Sift the material for lines containing "will", and return them.
———
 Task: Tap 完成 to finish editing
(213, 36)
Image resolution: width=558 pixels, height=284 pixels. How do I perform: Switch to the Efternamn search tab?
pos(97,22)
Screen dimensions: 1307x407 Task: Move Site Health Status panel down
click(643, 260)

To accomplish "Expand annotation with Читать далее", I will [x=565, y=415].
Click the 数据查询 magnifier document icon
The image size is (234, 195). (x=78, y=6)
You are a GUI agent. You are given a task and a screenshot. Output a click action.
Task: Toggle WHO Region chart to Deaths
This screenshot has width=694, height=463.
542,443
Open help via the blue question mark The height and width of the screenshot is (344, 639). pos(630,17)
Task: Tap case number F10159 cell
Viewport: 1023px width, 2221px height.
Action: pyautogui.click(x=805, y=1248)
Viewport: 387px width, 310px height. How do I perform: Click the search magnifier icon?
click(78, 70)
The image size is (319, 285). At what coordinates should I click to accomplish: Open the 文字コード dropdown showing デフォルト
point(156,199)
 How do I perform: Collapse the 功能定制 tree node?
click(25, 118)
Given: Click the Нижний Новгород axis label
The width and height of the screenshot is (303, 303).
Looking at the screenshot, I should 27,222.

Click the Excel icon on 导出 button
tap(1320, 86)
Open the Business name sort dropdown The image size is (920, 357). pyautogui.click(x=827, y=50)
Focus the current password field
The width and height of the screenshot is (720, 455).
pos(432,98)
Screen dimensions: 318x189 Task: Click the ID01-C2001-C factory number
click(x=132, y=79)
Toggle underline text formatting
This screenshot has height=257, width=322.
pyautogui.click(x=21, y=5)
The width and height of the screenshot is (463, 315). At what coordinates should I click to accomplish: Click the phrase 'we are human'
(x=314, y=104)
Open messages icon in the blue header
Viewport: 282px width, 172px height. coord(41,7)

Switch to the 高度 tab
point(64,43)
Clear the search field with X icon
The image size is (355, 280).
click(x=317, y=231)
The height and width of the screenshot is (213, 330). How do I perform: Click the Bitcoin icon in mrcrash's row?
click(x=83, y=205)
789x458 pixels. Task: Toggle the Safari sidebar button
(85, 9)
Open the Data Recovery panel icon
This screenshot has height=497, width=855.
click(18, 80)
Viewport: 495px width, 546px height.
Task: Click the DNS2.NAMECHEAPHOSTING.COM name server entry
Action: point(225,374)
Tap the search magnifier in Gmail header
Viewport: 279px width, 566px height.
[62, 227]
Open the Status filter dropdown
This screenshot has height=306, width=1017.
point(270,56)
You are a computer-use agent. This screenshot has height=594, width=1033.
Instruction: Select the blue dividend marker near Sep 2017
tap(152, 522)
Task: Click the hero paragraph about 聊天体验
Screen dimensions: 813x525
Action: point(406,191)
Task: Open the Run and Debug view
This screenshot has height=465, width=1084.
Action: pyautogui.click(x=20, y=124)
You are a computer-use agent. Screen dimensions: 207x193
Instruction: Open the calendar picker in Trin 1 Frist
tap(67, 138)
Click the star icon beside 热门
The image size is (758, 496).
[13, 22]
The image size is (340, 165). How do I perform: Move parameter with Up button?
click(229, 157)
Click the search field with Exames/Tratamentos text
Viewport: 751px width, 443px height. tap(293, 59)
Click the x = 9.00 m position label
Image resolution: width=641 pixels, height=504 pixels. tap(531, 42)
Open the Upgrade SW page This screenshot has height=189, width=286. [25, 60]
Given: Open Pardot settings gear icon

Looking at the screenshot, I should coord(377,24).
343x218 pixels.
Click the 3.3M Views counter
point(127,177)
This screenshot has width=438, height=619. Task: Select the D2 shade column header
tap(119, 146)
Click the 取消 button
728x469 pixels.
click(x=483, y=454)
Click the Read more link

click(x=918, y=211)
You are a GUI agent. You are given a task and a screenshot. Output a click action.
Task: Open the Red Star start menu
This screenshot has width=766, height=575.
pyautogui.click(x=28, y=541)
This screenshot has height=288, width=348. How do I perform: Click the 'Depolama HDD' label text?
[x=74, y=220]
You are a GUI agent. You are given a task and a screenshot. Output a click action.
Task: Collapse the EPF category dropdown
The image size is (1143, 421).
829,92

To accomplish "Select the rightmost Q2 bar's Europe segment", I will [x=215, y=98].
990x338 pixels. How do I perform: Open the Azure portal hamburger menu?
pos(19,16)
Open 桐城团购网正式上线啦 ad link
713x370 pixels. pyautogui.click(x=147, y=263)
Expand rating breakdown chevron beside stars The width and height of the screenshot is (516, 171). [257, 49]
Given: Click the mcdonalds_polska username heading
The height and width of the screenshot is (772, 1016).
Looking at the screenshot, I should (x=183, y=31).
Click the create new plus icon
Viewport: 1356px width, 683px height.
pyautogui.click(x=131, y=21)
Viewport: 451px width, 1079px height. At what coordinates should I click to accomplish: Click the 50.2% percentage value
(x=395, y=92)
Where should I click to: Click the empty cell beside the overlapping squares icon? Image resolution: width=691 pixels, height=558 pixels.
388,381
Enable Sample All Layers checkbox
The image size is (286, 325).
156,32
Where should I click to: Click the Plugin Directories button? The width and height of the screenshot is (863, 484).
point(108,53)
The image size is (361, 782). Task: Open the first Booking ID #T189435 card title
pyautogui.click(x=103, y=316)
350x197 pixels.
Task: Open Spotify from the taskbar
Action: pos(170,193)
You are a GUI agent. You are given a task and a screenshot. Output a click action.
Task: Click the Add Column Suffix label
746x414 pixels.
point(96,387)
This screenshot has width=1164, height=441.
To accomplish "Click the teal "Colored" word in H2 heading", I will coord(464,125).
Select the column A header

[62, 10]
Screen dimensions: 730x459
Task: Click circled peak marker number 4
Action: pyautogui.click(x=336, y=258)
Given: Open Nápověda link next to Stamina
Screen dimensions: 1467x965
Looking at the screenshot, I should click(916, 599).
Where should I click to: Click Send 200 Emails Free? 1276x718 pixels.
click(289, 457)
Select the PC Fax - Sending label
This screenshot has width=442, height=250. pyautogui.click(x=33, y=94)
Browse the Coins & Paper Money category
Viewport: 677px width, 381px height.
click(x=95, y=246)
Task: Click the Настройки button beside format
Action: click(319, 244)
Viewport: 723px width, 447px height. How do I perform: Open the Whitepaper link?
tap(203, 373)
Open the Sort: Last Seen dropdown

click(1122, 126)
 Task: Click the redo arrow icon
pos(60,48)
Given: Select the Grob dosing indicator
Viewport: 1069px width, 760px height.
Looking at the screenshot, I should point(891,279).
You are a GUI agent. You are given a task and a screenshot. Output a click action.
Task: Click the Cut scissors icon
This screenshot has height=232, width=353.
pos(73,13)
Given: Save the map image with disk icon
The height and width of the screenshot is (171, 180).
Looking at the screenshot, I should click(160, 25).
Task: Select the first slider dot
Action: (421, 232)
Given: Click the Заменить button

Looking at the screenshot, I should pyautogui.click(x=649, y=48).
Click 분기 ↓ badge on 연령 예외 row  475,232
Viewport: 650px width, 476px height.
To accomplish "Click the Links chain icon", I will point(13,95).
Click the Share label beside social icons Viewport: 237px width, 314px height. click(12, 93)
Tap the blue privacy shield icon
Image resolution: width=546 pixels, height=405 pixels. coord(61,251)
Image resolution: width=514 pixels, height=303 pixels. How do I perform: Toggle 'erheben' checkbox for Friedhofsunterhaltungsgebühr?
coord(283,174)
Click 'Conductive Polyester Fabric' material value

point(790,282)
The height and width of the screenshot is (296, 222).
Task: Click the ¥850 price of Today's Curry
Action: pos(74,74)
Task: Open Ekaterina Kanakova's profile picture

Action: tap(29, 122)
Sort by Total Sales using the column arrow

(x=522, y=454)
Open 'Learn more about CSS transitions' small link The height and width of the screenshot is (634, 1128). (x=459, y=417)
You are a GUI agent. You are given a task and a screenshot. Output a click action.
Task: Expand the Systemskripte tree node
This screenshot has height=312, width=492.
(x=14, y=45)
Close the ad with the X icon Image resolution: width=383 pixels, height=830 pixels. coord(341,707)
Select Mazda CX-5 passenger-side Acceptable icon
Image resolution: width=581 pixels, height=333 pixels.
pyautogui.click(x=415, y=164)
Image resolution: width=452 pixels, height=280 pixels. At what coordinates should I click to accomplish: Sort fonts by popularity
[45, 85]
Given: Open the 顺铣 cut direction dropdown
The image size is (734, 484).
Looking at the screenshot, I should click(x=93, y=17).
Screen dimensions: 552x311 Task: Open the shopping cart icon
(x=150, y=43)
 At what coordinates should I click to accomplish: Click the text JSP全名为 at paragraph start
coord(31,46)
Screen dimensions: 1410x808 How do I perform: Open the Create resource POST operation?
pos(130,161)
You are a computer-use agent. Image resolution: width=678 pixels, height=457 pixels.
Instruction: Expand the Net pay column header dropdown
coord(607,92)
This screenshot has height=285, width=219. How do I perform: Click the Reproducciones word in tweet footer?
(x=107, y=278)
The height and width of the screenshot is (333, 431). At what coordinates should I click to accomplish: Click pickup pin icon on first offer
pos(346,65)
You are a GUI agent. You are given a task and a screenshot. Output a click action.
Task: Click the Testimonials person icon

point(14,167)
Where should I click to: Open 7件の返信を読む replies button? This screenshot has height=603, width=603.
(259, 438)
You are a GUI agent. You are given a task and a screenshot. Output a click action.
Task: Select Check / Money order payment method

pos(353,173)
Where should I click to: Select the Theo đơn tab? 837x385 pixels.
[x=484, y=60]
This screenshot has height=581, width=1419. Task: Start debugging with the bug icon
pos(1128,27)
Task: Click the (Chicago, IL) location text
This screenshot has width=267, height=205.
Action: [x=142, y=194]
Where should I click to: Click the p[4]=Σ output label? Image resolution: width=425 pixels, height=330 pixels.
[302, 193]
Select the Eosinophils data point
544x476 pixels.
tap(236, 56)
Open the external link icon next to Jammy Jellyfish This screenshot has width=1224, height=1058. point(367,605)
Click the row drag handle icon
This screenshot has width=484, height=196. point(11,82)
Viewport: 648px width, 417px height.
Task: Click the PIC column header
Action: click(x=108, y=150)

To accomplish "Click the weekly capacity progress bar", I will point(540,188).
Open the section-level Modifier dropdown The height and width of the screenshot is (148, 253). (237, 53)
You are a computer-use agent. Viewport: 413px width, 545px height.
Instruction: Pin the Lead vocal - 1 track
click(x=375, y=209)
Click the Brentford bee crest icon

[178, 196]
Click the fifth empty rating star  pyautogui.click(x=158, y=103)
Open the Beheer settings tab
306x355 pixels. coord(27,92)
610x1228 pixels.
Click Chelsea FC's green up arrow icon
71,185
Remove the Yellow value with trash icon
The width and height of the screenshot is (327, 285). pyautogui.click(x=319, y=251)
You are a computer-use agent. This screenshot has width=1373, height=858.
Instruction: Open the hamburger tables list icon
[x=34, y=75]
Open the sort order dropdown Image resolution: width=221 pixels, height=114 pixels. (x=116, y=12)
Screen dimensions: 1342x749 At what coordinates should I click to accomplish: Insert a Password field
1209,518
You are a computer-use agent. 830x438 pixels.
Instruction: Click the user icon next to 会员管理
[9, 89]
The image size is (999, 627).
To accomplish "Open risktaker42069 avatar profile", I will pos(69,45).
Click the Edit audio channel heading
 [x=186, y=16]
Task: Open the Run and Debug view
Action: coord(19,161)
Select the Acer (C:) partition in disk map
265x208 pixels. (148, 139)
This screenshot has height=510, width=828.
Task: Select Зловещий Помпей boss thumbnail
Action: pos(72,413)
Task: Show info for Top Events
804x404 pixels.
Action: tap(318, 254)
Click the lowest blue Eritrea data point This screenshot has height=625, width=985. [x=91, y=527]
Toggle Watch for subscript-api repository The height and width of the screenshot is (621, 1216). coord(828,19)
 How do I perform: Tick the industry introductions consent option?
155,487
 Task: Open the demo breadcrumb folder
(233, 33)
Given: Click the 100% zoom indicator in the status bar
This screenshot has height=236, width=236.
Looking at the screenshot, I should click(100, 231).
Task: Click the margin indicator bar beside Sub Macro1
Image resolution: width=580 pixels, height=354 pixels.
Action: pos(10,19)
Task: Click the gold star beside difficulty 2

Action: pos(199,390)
———
- [Response to this task]
To accomplish "Expand annotation with Читать далее", I will [x=565, y=415].
To accomplish "Select the rightmost Q2 bar's Europe segment", I will [x=215, y=98].
To accomplish "Click the teal "Colored" word in H2 heading", I will coord(464,125).
To accomplish "Click the Links chain icon", I will point(13,95).
To accomplish "Click the weekly capacity progress bar", I will point(540,188).
To accomplish "Open risktaker42069 avatar profile", I will pos(69,45).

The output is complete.